Despite these highly promising results, maintaining weight loss over the long-run remains a major (and unsolved) challenge. For persons with mental illness, we do not know how long we need to provide behavioral interventions to obtain sustained change in lifestyle and maintained weight loss. Although STRIDE was associated with a greater proportion of participants compared with usual care achieving ≥5% weight loss at 6 months, this difference was not statistically significant at 12 months at the end of the maintenance phase. Because the STRIDE, ACHIEVE, and In SHAPE trials only report weight loss outcomes following intervention withdrawal, it is not possible to determine whether these benefits are maintained long-term. However, there is reason to be optimistic. In a recently completed multisite replication trial of the In SHAPE lifestyle intervention, clinically significant cardiovascular risk reduction was found in 51% of participants at 12 months and in 46% at the 18-month follow-up (a slight decline that was not statistically significant) 6 months after the intervention was fully withdrawn (
13). This recent trial also represents the first replication study demonstrating that similar results of a specific health coaching intervention can be achieved and sustained in multiple community mental health organizations serving an ethnically diverse population.

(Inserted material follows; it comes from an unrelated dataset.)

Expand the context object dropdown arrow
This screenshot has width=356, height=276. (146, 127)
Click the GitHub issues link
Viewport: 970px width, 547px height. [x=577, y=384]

We also do not know how to engage individuals with serious mental illness who are not interested or ready to participate in lifestyle change. Similar to other behavioral trials, STRIDE recruited participants who were willing and motivated to engage in a weight loss intervention. This may have contributed to the remarkably high rate of improvement found in the usual care control group: an impressive 36% achieved ≥5% weight loss at the 12-month follow-up. In addition, all participants (regardless of assignment to intervention or control) were referred to a primary care physician for treatment if they had an abnormal lipid value, elevated fasting glucose or HbA1c, or high blood pressure. This may have contributed to weight loss in the control group by significantly enhancing “usual care.” In brief, an inherent limitation of randomized behavioral intervention trials is that they are highly likely to recruit a sample of individuals already in an advanced stage of motivation and readiness to change.

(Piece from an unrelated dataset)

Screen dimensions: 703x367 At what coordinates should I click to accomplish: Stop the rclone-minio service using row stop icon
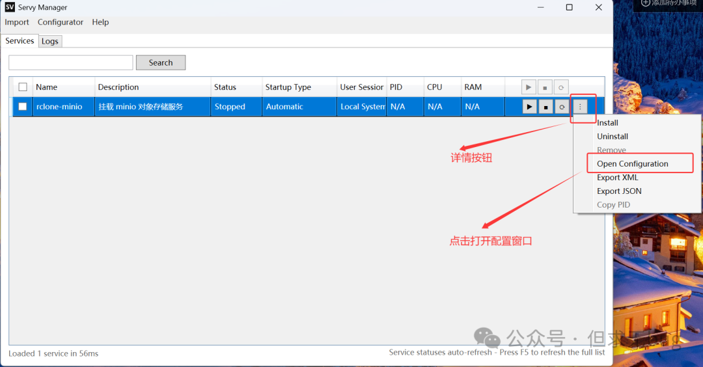(546, 107)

Despite these caveats, it is safe to conclude that behavioral interventions for obesity in people with serious mental illness should be considered an evidence-based practice. A series of randomized trials clearly demonstrate that clinically significant reduction in cardiovascular risk is possible for approximately one-half of overweight and obese individuals with mental illness participating in behavioral interventions consisting of active coaching in dietary modification and physical activity (
7–
9,
13).
The greatest current barrier to increasing the life expectancy of persons with serious mental illness is no longer a knowledge gap—it is an implementation gap. Integrated health promotion is not a part of the core mission, capacity, competency, and, most importantly, usual array of programs among Medicaid-reimbursable services provided by most community mental health organizations. However, recent reforms within the Affordable Care Act provide potential (though limited) opportunities to incorporate prevention and health promotion through mechanisms (
14) such as the Medicaid 1915(i) State Plan Home and Community-Based Services program (
15) and adaptations of the Specialty Health Home program (
16). We currently have the knowledge to begin to stem the tide of early mortality in persons with serious mental illness. The time is now to launch a culture change across America’s mental health system embracing health promotion as a core integrated component of routine services.